<井上尚弥計量>計量パスした井上(左)と金芸俊(撮影・島崎忠彦)
◇世界スーパーバンタム級4団体タイトルマッチ 統一王者 井上尚弥《12回戦》 WBO11位 キム・イェジュン(2025年1月24日 有明アリーナ) 前日計量が23日、横浜市内のホテルで行われ、世界スーパーバンタム級4団体統一王者の井上尚弥と、代役挑戦者でWBO同級11位・金芸俊(キム・イェジュン)はともにリミットを100グラム下回る55・2キロで一発パスした。興行が1カ月延期したものの、井上はプラス1カ月の調整期間でパワーアップ。転級5戦目で「スーパーバンタム完全体」に仕上がり、海外進出前哨戦で圧勝劇を見せつける。 本格的な海外進出を前に、井上が「スーパーバンタム完全体」になった。バキバキに割れた腹筋、盛り上がった上腕二頭筋を披露し、計量台の上でマッスルポーズをつくると「いよいよだなと。2カ月、長かったというのが率直な気持ち。待ち遠しい」と気合十分。フェースオフでは金芸俊と約13秒間にらみ合うと、自ら視線を外し決戦への集中を高めた。 異例の長期間にわたる減量だった。これまで約5週をかけて体重調整してきたが、昨年12月に予定されていた興行が1カ月延期となり、約10週かけてじっくりと体をつくり上げた。昨年9月のドヘニー戦前日計量後は声がかすれ、頬はかなりこけていたが、この日は万全そのもの。無理のない減量で体への負担を最小限に抑え「少しずつだが体もデカくなっている。スーパーバンタムの体も完成に近づいてきている」と仕上がりに自ら太鼓判を押した。 この日は4本のベルトに加え、米専門誌「ザ・リング」の認定ベルトを肩にかけてポーズを決めた。今秋には、同メディアを買収したサウジアラビア総合娯楽庁のトゥルキ・アラルシク長官の下、同国で防衛戦を行うことが濃厚。国営娯楽イベント「リヤド・シーズン」との契約後初戦へ「契約1戦目なので落とせない。気負いなく自分を信じてやるだけ」と世界を意識した完勝を見据える。 勝てば世界戦24連勝で歴代1位メイウェザーらの持つ26連勝にまた一歩近づく。さらにKO決着なら自身の持つ日本人最多世界戦連続KO勝利を「10」に更新。延期、相手変更を経ての待ちに待った一戦。海外進出前哨戦で完全体のモンスターが大暴れする。 《勝利オッズ1.02倍》戦前の予想では圧倒的大差がついた。英大手ブックメーカー・ウィリアムヒルのオッズは、23日時点で井上の勝利1.02倍に対し、金芸俊の勝利は15倍。1.02倍はKO勝ちした22年12月の元WBO世界バンタム級王者ポール・バトラー(英国)戦、昨年9月の元IBF世界スーパーバンタム級王者TJ・ドヘニー(アイルランド)戦と同様の高確率で、今回も井上の圧倒的優位を予想した。
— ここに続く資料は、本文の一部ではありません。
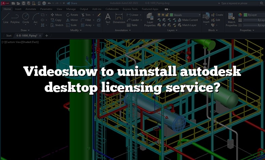The image size is (265, 160).
Task: Select the Polyline tool
Action: click(x=15, y=18)
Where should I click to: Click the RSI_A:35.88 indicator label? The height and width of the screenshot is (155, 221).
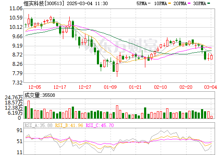(38, 125)
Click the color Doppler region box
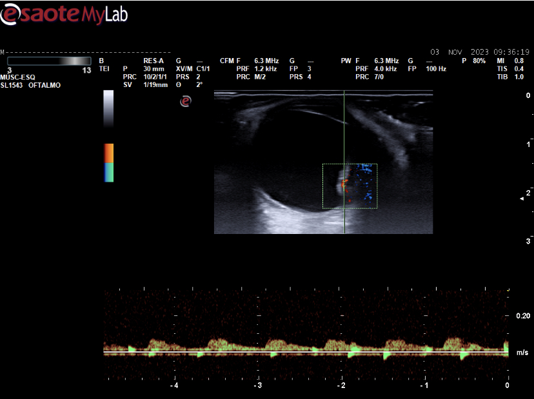 point(350,186)
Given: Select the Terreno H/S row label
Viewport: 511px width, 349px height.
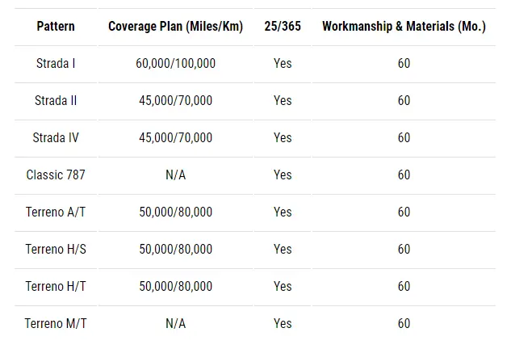Looking at the screenshot, I should point(56,250).
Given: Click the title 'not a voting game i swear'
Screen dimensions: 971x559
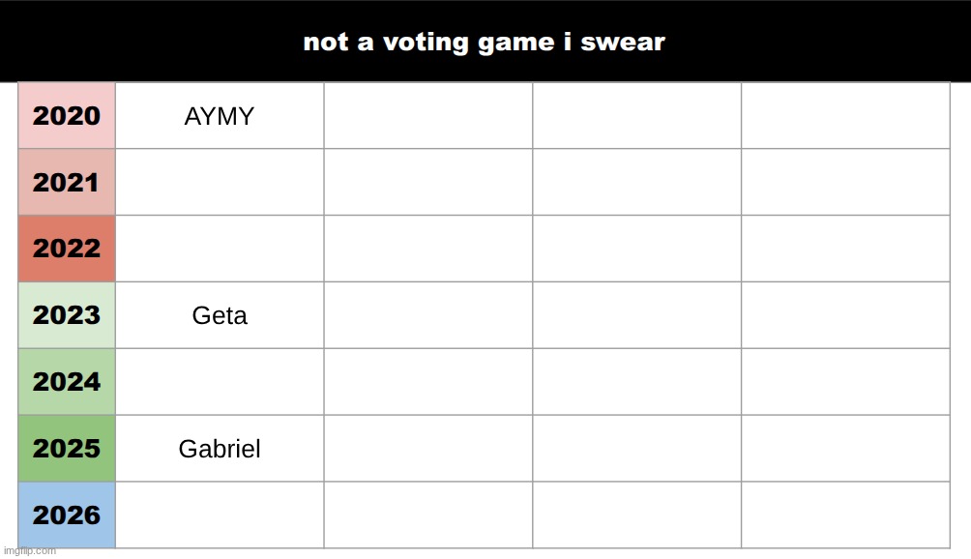Looking at the screenshot, I should (484, 43).
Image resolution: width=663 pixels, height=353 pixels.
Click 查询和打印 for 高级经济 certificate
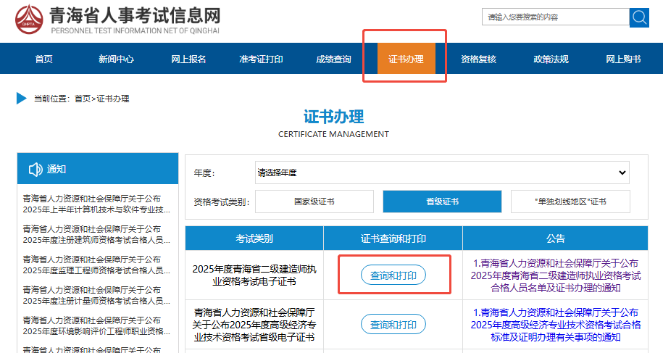pyautogui.click(x=393, y=325)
《大橋会長問題続き「一番苦しかった」》興行をプロモートする大橋ジムの大橋会長は「今まで世界戦は約50試合やってきたが、ここまでくるのに一番苦しかった興行」と漏らした。当初の挑戦者、グッドマンは負傷で2度の“ドタキャン”。さらにセミファイナルに出場予定だったWBO世界バンタム級王者・武居由樹も練習中の負傷により防衛戦が中止となるなど、トラブルが続いた。中止の危機にひんしながらもこの日、出場選手10人が計量をパスし「ピンチはチャンス」と安堵(あんど)した。